• PASSAGE PROVIDED
A: Crisis Pregnancy Centers are the front line of this national coordinated anti-abortion movement. The same anti-abortion movement that celebrated the nomination of Brett Kavanaugh and Amy Coney Barrett to the Supreme Court. The same ones that are writing these bills gutting protections of Roe. It’s our job to stand up and hold anti-choice crisis pregnancy centers and other barriers to access responsible.
Q: How does this affect CT?
A: Just because we have safeguarded the principles of Roe v Wade, we cannot be complacent and think we’re safe, because legality has never meant access. And COVID has shone a light and exacerbated these systemic inequities.
But it’s not just about the legality of abortion, there’s so much more to consider. That’s where our proactive agenda comes in. So many people, due to decades of white supremacy and systemic racism, are left out of our current health care system as it is. Not only should we stand up against the new front line of the anti-abortion movement by cracking down on Crisis Pregnancy Centers, but we also need to fight for other policies that are being led by our cross movement allies.

• INFORMATION SUPPLIED

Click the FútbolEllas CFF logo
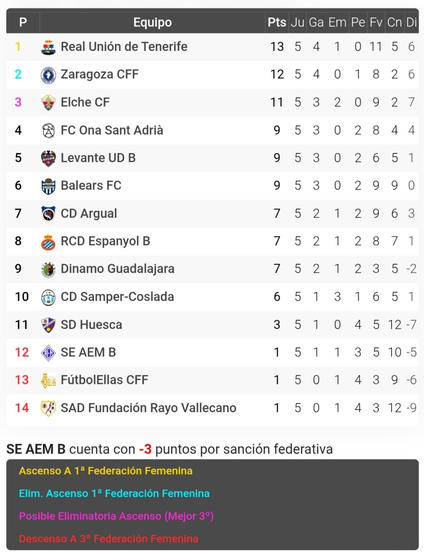(x=49, y=381)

• WHAT TO DO
Please continue the Q&A on abortion access and crisis pregnancy centers in Connecticut, picking up after its last sentence.

• WRITTEN ANSWER
That includes declaring racism as a public health crisis, expanding access to doula care, providing medical assistance to certain individuals regardless of immigration status, creating a better environment for breast feeding in the workplace, extending Medicaid months after a person gives birth, and safeguarding the private health care information of Connecticut residents who share insurance plans with their parents or partners.
Q: Can you expand on that last one, about private health care information? How does that help abortion access and reproductive freedom?
A: The bill was called “Explanation of Benefits” and it’s important for young people who need access to care, for folks who want to get testing and treatment done for sexually transmitted illnesses, for folks who need mental health services, and other protective services.
It allows them to seek that care without having to disclose it to anybody else. It protects their freedom and privacy.
Q: Are there other issues that are connected to reproductive freedom that people may not think about at first?
A: Yes- we’ve also been working with Windham United to Save our Health Care to make sure the labor and delivery department at Windham Hospital doesn’t close. That’s another barrier to access.
Something people don’t think about is that folks who need access to labor and delivery care are the same folks who need access to abortion care. For many folks, the decision to seek abortion is a parenting decision. Then there are folks who are carrying wanted pregnancies, but due to it being an ectopic pregnancy or receiving a fatal diagnosis, they also need access to abortion care. They should be able to access those important options for their health.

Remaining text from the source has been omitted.